The Governor of Vermont, Phil Scott, signed gun control measures earlier this week – adding restrictive new laws including age restrictions on firearms purchases, bans on “high-capacity” (read: standard capacity) magazines, bans on bump stocks, and “closes” the non-existent “gun show loophole.”
The Hill called the new laws “a big win for advocates of stricter controls in a state that has long held some of the most permissive rules in the nation.” That description, and the new restrictions themselves, may suggest that Vermont is reeling from a crime wave or suffering from a “gun violence epidemic.”
To be blunt, Vermont has historically been one of the safest states in the nation. U.S. News just rated it the second safest state. Vermont had the 2nd best violent crime ranking – meaning the 2nd lowest violent crime rate. Let’s take a closer look at crime in Vermont and at firearms-involved homicides in particular.
Using FBI data, there were 18 people killed with a rifle of any type in Vermont between 2005 and 2016. The same number of people were killed by “personal weapons” – hands, fists, and feet. So, on average, two people are killed with rifles of any type in Vermont in a year (if you round up). The rate per 100,000 in population has ranged from 0.0 to 0.6 in this time period. Overall, six people were killed with a firearm in Vermont in 2016 – a rate of 1.0 firearms-related homicides per 100,000 Vermonters.
We continually note that these statistics refer to a rifle of any type because the Centers for Disease Control and Prevention (CDC), the Vermont Department of Public Safety, and the Federal Bureau of Investigation (FBI) do not provide a breakdown of the specific rifle type used in a homicide. One cannot parse “assault weapons with high-capacity magazines” from bolt-action rifles with the available data. No data on the number of rounds fired or the magazine capacity is available.
But, by all means, this is a “big win for gun control advocates.” The sitting governor of a state has signed into law a solution based not on a defined need or driven by data but rather because anti-gun radicals have perverted the Green Mountain state. This really suggests that gun control advocates care more about restricting 2nd Amendment rights than they do about preventing violence.
If preventing violence really is their mission, we’re not quite sure how they found themselves in Vermont… where violence is about as rare as it gets.

__TASK INSTRUCTIONS__.
Recast the paragraph of the article on Vermont's gun laws that begins "Using FBI data" as a bulleted list that keeps its main facts. Rely only on the article on Vermont's gun laws.

__EXCERPTED RECORDS__.
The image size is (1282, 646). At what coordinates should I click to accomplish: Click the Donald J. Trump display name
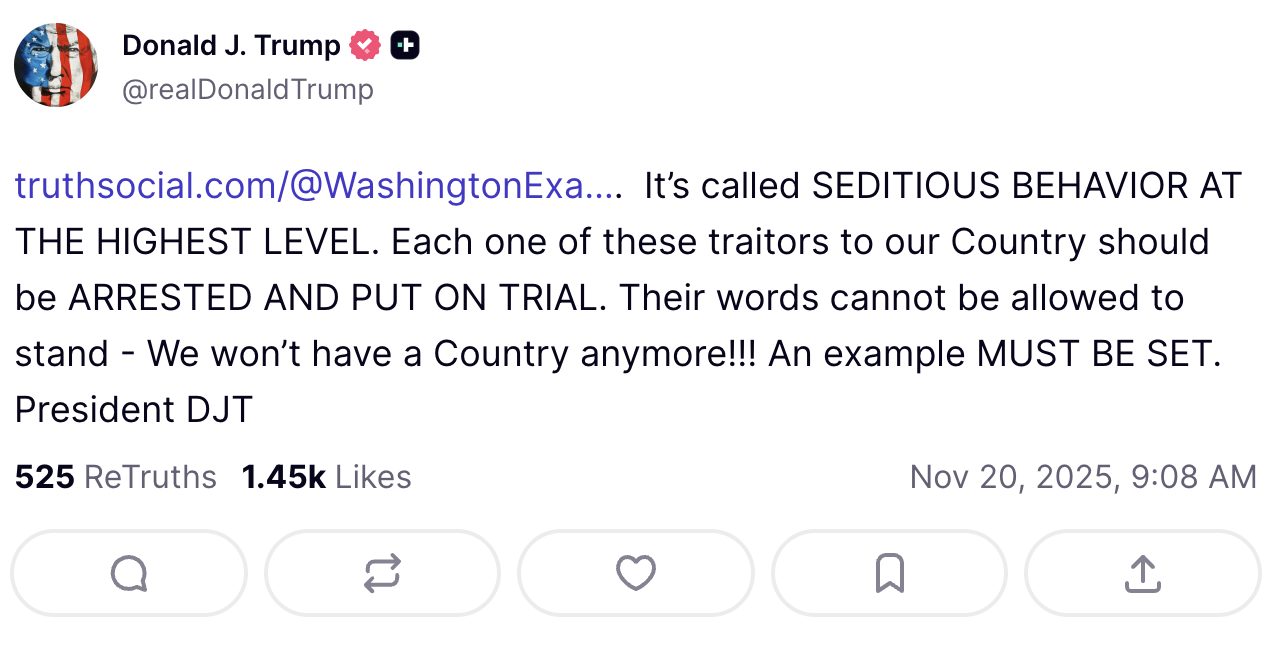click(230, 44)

* * *

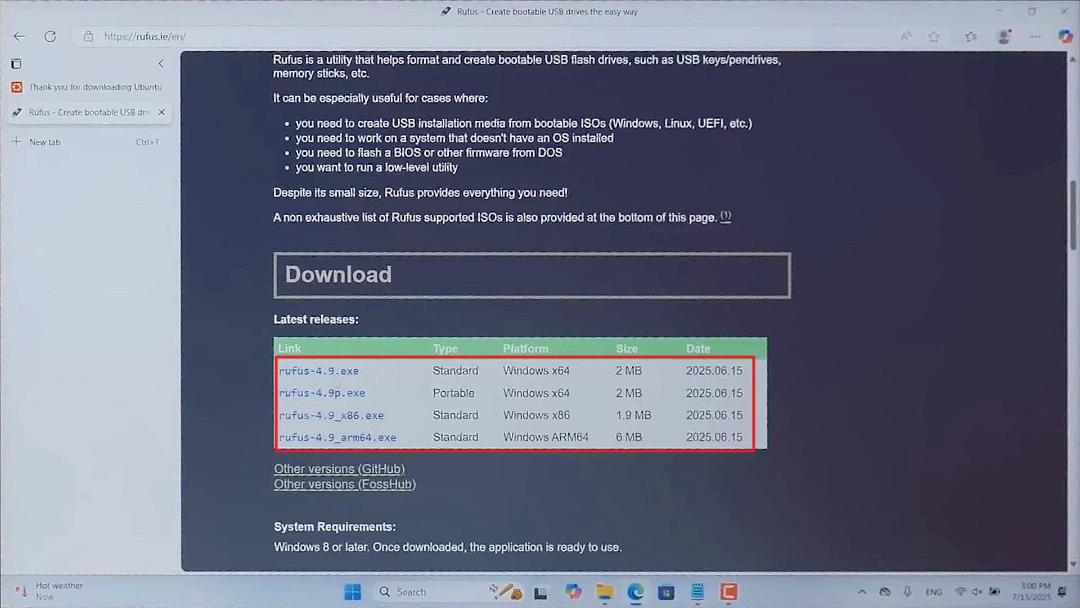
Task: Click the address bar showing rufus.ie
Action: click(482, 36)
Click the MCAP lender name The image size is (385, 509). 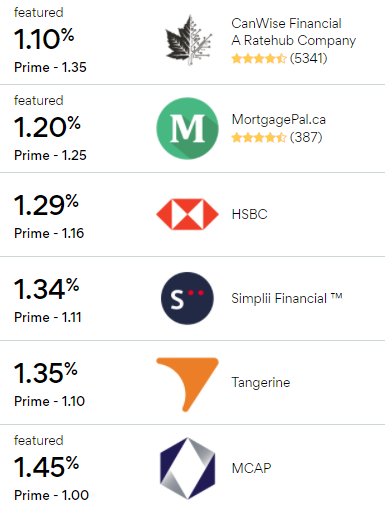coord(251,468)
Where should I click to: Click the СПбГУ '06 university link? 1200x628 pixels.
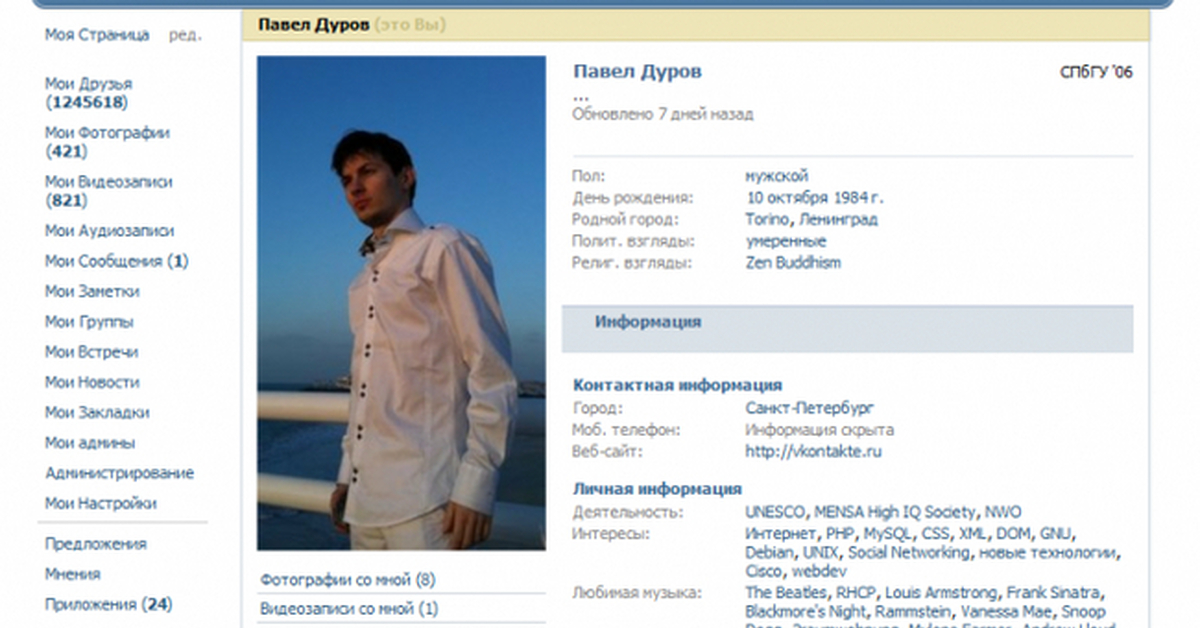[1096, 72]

--

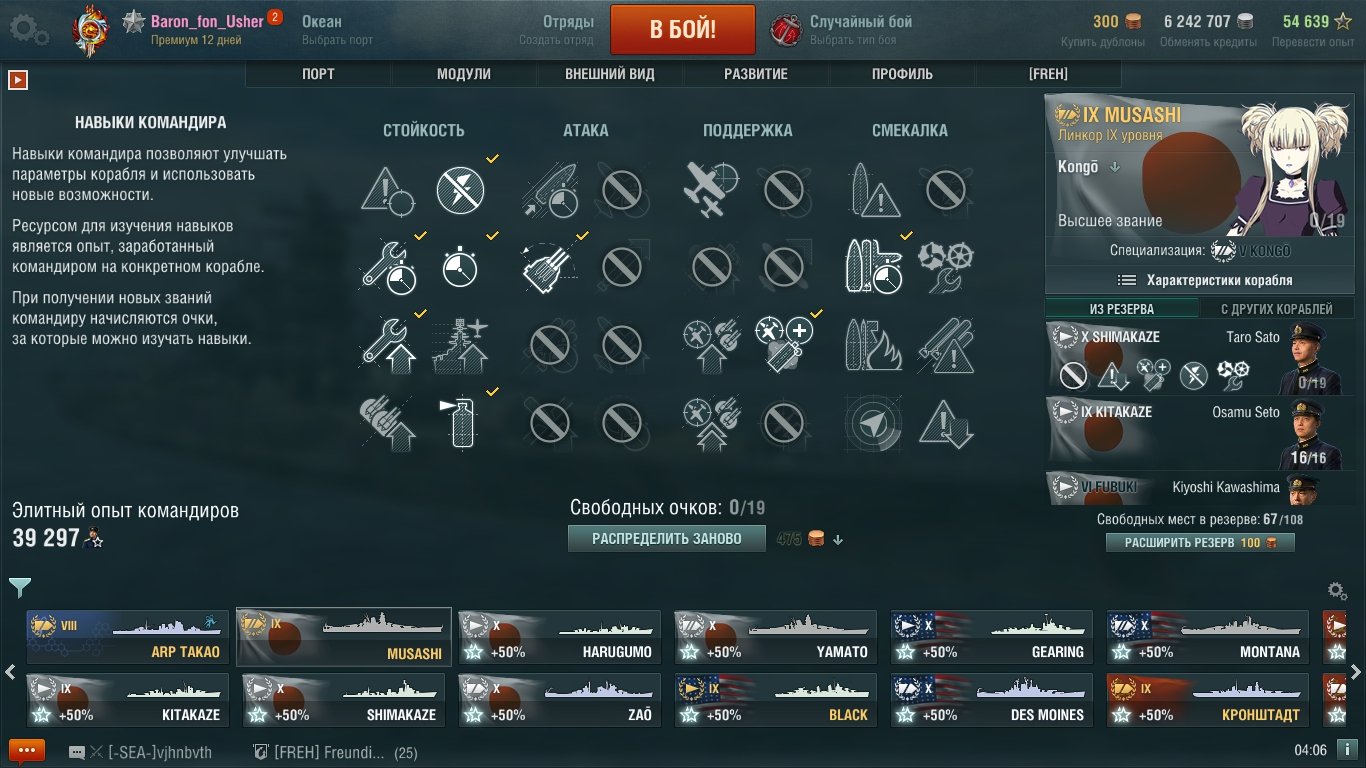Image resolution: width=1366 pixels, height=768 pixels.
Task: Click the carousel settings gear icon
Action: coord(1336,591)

__REPLY__.
- According to FBI data, 18 people were killed with a rifle of any type in Vermont between 2005 and 2016.
- The same number were killed by "personal weapons" (hands, fists, and feet).
- That averages about two rifle killings a year, rounding up.
- The rate per 100,000 people ranged from 0.0 to 0.6 over that period.
- In 2016, six people were killed with a firearm in Vermont, a rate of 1.0 firearms-related homicides per 100,000.